Set problem
Revise the lines starting at "You are a GUI" and ending at "click(x=643, y=104)" by putting "screen capture" in place of "screenshot", with everything else left the same. Leave the pictures out of your answer.

begin Listed records

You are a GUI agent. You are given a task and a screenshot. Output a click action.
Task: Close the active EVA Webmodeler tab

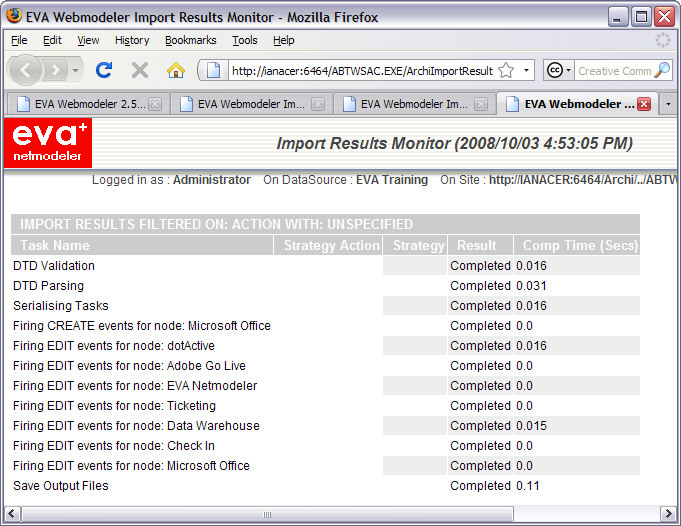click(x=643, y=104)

end Listed records
begin Listed records

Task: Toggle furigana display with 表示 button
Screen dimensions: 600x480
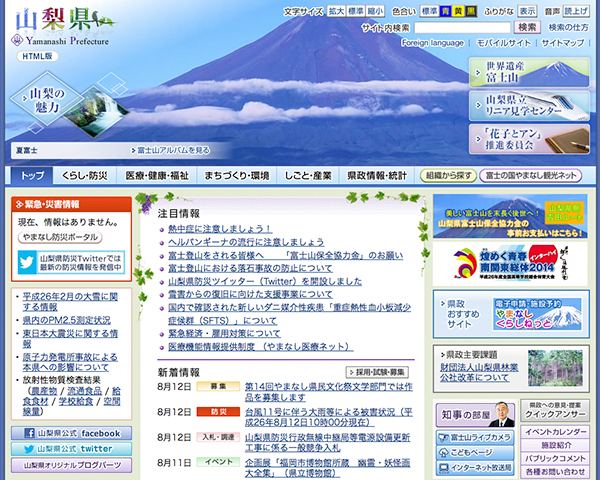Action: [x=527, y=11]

end Listed records

Expected output
You are a GUI agent. You are given a task and a screen capture. Output a click action.
Task: Close the active EVA Webmodeler tab

click(x=643, y=104)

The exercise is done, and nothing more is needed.